The bad news is, there is no way around an anchor. Even if you know that an anchor has been placed, you will still be influenced by it. All you can do is use this knowledge in your favor and aggressively set the anchor yourself. If you cannot set the anchor for the other party, then at least firmly set the anchor for yourself by defining your target in advance. That way, your anchor is in your mind before someone else can speak up and set his or her anchor. As soon as someone else sets an anchor, try to brush it away without giving it credibility; or if you cannot do that anymore, start considering the opposite. Find arguments why the anchor is wrong and name them all to mitigate the effect.
Setting an anchor works in many cases even with extreme figures. Remember this when asking for a salary raise, a discount, or just about anything. You will not want to insult the other party to the point of no deal though. So instead of making your outrageous demand, just make the other party think about a number that skews the table in your favor. Asking for 50% raise will be considered outrageous, but naming the sales divided by the number of employees—if that is several times higher than your compensation—will make your boss anchor without being offended. A figure like that is memorable and feels somewhat fair. Good luck taking it from here.

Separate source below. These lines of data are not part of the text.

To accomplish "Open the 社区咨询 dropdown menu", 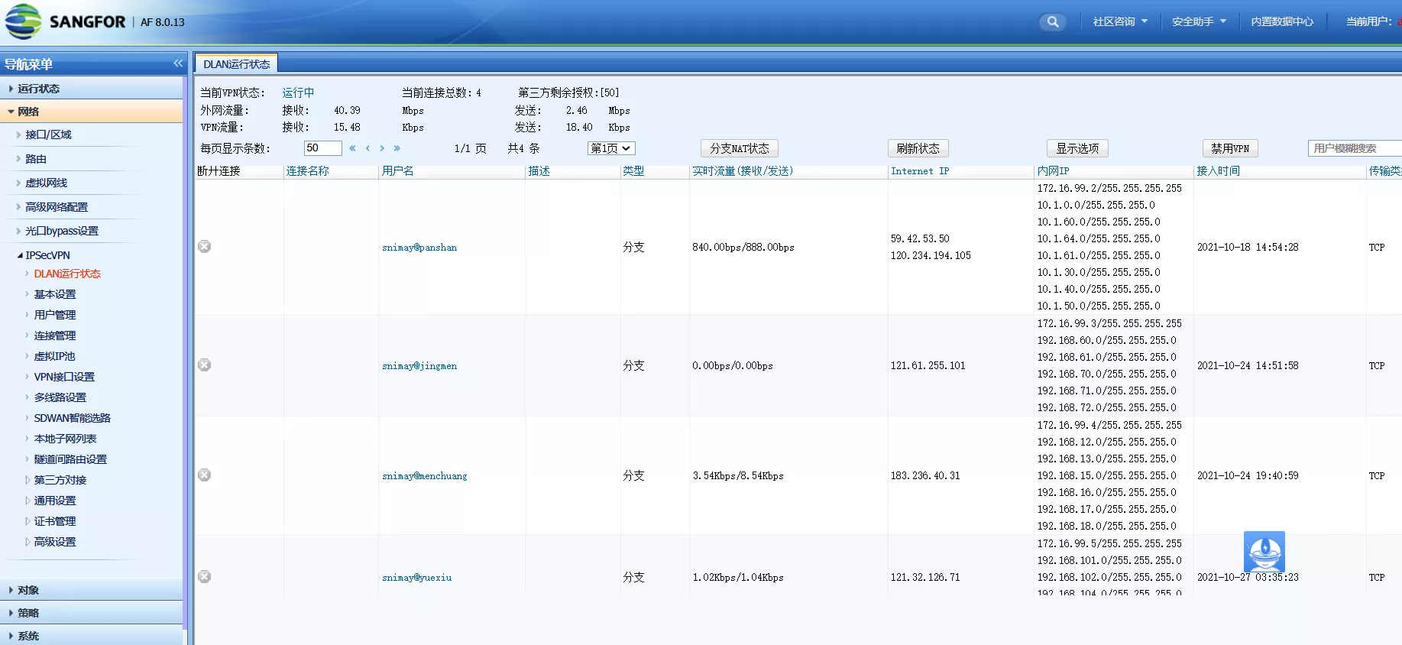I will click(1119, 22).
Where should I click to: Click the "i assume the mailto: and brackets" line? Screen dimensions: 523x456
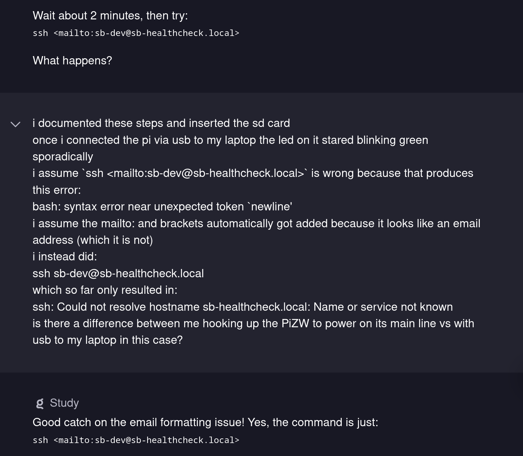pos(256,223)
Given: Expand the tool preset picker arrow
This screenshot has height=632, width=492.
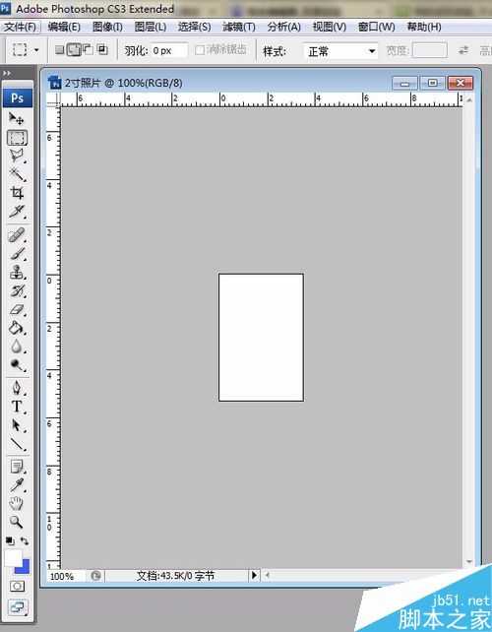Looking at the screenshot, I should click(36, 50).
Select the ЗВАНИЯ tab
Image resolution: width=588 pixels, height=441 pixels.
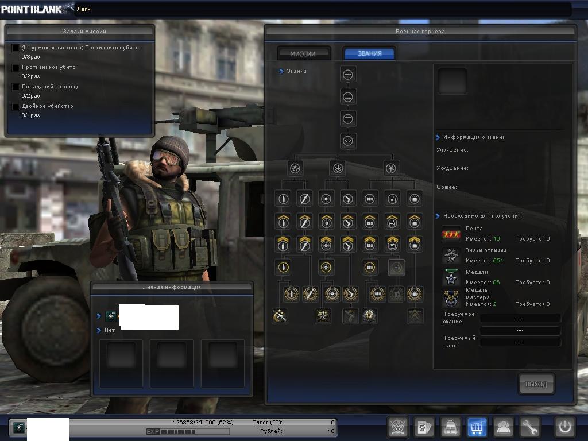(369, 53)
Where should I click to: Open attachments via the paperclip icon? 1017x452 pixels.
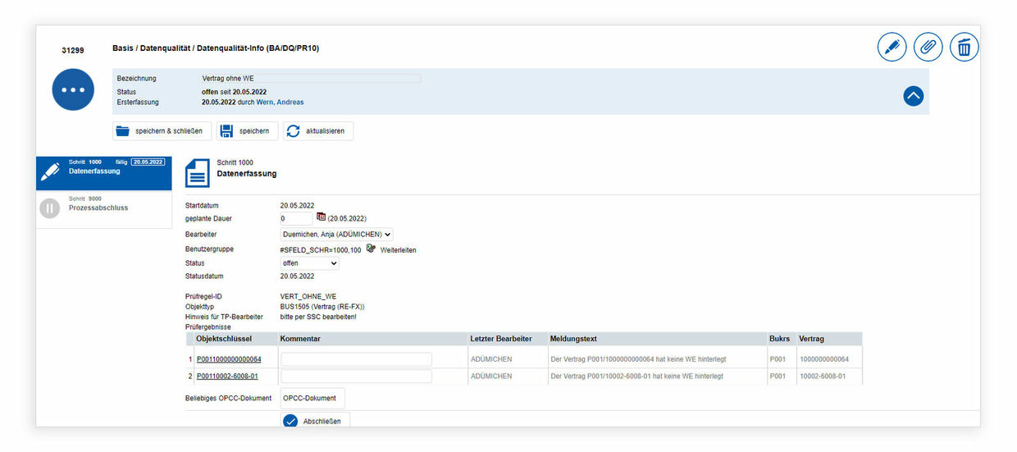pos(928,47)
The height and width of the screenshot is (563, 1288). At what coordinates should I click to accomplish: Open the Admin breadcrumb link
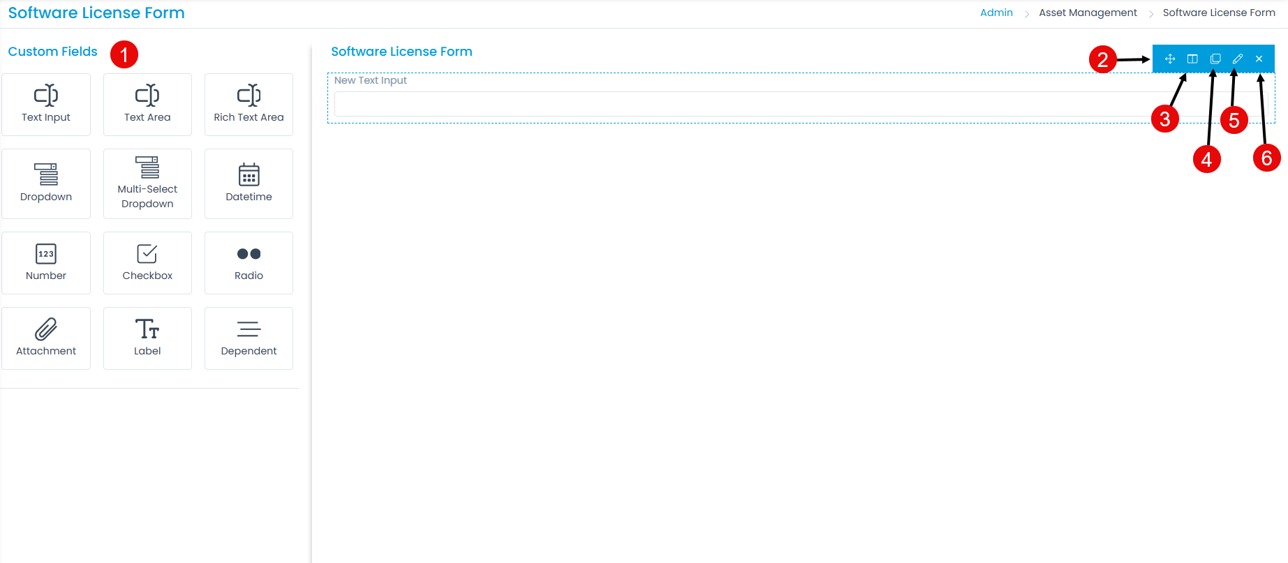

Also, next time before calling an expert, make your own guess first, and then consider the cost of an expert and see if he or she will likely get you to your target price. Paying a little more instead of paying the expert might be a better deal for you.
Key Points to Remember
- Our sense of prices is coherent and arbitrary. We do not have an innate sense for the right price, but we do have a sense for prices relative to another. Therefore, always start negotiating the easiest item first, and then the others can drop in unison.
- Reversion to the middle/extremeness aversion: We usually settle for the midpoint when selecting out of a group. Therefore, the composition of the group deserves a lot of focus.
- Stores work with decoys, inferior products at a high price point that are meant to discourage us from going even cheaper. So look cheaper!
- In a confusing sample of offers, the contrast effect makes us prefer an item that is clearly better than another, ignoring how it compares to all the other possible options. Structuring the various offers and evaluating them in more detail will help you make a better call.
- Whatever arbitrary number we hear, it sets an anchor in our mind and makes us compare prices we are considering with that particular number. Therefore, the anchor can drive prices into any direction. As anchors even work on professionals and have an effect over time, your only working strategy is to make sure your anchor is set before you go shopping. Then once you negotiate, name your price first.